*GIVEN EXERCISE*:
Rewrite the records starting with the line containing "Find the location of a particular element." and going on through the line containing "What do you see at coordinates (900, 46)", swapping "particular" for "specific" and leaving everything else unchanged.
** start GIVEN ENTRIES **
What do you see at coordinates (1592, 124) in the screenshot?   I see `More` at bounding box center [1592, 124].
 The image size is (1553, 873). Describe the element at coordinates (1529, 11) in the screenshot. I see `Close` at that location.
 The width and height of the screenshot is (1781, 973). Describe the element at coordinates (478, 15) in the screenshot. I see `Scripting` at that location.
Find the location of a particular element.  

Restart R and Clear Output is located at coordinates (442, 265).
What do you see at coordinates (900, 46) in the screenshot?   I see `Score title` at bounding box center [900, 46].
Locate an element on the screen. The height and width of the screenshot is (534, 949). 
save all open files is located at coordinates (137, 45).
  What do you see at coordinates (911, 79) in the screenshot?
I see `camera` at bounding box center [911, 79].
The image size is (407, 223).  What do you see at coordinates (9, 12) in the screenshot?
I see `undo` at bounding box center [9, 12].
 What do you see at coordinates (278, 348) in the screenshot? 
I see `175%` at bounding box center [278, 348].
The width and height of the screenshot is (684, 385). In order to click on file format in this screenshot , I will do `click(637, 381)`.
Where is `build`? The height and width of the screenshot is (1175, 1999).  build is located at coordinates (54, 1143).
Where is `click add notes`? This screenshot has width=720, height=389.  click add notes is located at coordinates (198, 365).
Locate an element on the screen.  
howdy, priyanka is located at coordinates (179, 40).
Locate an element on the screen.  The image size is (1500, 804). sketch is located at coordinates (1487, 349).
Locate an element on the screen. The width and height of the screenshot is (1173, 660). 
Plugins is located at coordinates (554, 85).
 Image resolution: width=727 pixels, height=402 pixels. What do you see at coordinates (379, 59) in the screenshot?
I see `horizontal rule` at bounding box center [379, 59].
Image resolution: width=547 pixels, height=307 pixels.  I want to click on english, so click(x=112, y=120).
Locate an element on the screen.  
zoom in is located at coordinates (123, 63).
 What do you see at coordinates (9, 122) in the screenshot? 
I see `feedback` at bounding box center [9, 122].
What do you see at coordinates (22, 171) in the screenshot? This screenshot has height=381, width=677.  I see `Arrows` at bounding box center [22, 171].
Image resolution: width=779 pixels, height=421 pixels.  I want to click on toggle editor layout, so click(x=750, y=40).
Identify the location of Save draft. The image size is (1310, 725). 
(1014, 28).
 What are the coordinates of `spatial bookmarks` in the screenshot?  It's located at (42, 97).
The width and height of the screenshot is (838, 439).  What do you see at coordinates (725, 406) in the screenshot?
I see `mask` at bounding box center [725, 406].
** end GIVEN ENTRIES **
*FINISHED EXERCISE*:
Find the location of a specific element.  

Restart R and Clear Output is located at coordinates (442, 265).
What do you see at coordinates (900, 46) in the screenshot?   I see `Score title` at bounding box center [900, 46].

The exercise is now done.